[Python-Dev] Python 1.5.2 modules need porting to 2.0 because of unicode - comments please

Martin v. Loewis martin@loewis.home.cs.tu-berlin.de
Tue, 19 Sep 2000 10:13:16 +0200


> The smtplib problem may be easily explained -- AFAIK, the SMTP
> protocol doesn't support Unicode, and the module isn't
> Unicode-aware, so it is probably writing garbage to the socket.

I've investigated this somewhat, and noticed the cause of the problem.
The send method of the socket passes the raw memory representation of
the Unicode object to send(2). On i386, this comes out as UTF-16LE.

It appears that this behaviour is not documented anywhere (where is
the original specification of the Unicode type, anyway).

I believe this behaviour is a bug, on the grounds of being
confusing. The same holds for writing a Unicode string to a file in
binary mode. Again, it should not write out the internal
representation. Or else, why doesn't file.write(42) work? I want that
it writes the internal representation in binary :-)

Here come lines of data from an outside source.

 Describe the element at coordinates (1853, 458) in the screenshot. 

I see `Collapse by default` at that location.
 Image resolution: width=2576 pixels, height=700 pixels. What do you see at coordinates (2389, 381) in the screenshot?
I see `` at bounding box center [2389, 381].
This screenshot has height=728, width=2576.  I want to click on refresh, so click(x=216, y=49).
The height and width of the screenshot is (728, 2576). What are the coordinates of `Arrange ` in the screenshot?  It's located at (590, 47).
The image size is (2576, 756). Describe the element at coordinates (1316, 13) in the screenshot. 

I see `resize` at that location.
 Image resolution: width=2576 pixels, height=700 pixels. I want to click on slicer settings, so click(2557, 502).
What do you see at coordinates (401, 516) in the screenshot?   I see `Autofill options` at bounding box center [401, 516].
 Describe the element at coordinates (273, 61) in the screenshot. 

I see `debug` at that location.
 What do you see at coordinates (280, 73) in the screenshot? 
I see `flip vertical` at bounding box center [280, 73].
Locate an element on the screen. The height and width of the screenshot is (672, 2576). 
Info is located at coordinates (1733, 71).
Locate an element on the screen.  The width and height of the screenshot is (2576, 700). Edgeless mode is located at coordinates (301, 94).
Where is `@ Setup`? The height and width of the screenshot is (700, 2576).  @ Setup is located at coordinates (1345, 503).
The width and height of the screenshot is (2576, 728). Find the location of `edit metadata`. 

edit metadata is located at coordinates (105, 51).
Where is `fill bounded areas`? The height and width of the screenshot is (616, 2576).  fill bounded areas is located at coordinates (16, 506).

So in essence, I suggest that the Unicode object does not implement
the buffer interface. If that has any undesirable consequences (which
ones?), I suggest that 'binary write' operations (sockets, files)
explicitly check for Unicode objects, and either reject them, or
invoke the system encoding (i.e. ASCII). 

In the case of smtplib, this would do the right thing: the protocol
requires ASCII commands, so if anybody passes a Unicode string with
characters outside ASCII, you'd get an error.

Regards,
Martin